Omit the pictures and retype only the lines from the one containing "You are a GUI" through the end of the listing, both ends included.

Data supplied:
::::::::

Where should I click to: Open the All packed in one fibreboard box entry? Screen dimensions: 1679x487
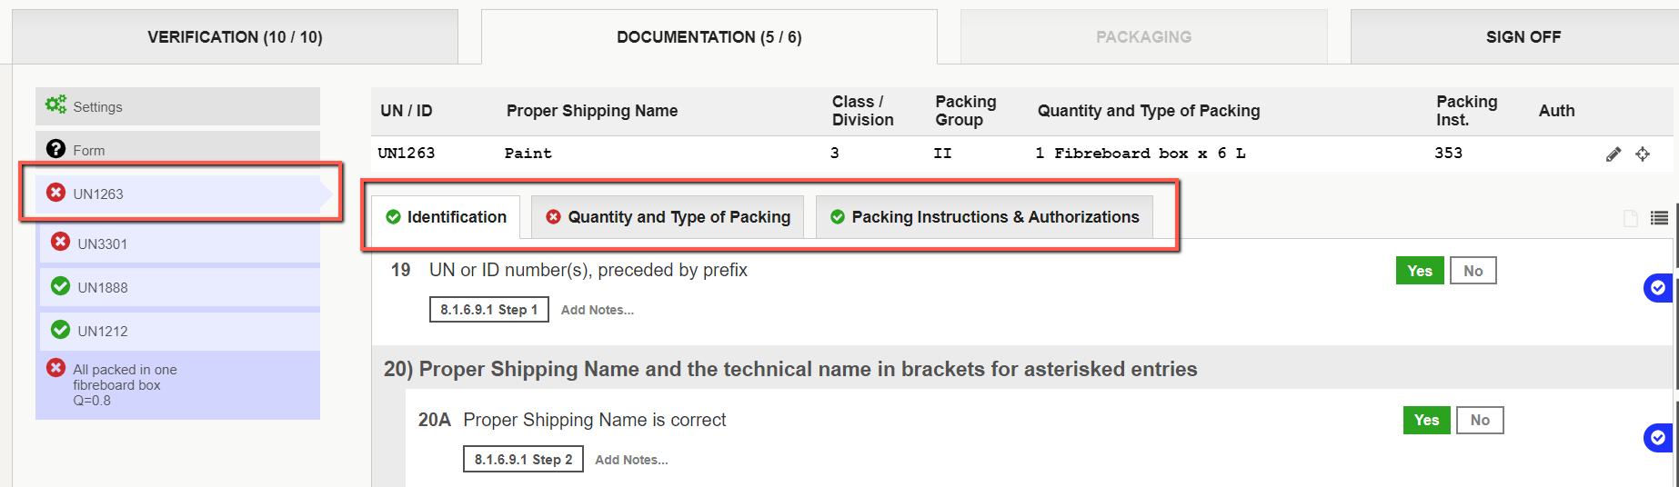click(x=177, y=385)
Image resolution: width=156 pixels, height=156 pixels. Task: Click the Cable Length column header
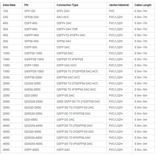pos(143,5)
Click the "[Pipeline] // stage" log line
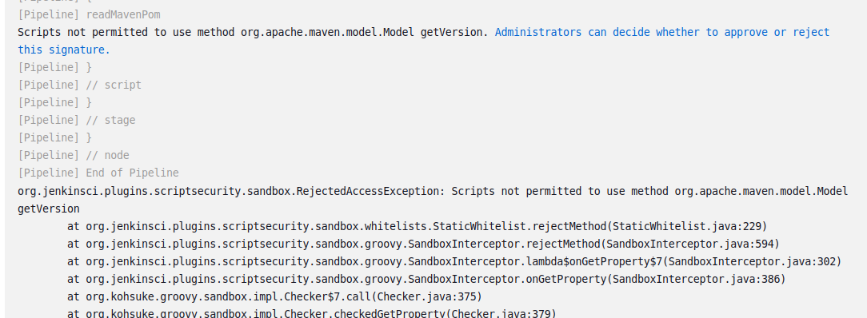 point(76,121)
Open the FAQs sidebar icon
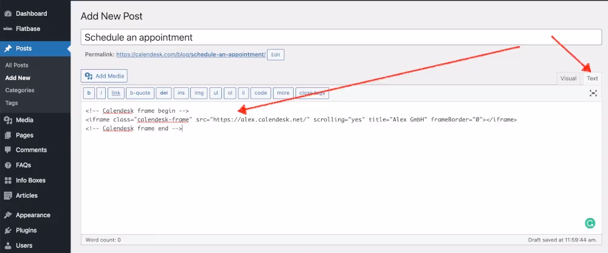 tap(8, 165)
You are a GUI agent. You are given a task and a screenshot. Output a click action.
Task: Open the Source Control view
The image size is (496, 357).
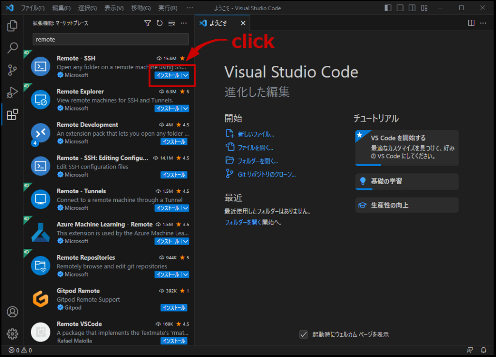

::::::::

Task response:
You are a GUI agent. You are given a task and a screenshot. Output a click action.
Task: Open the Source Control view
The image size is (496, 357).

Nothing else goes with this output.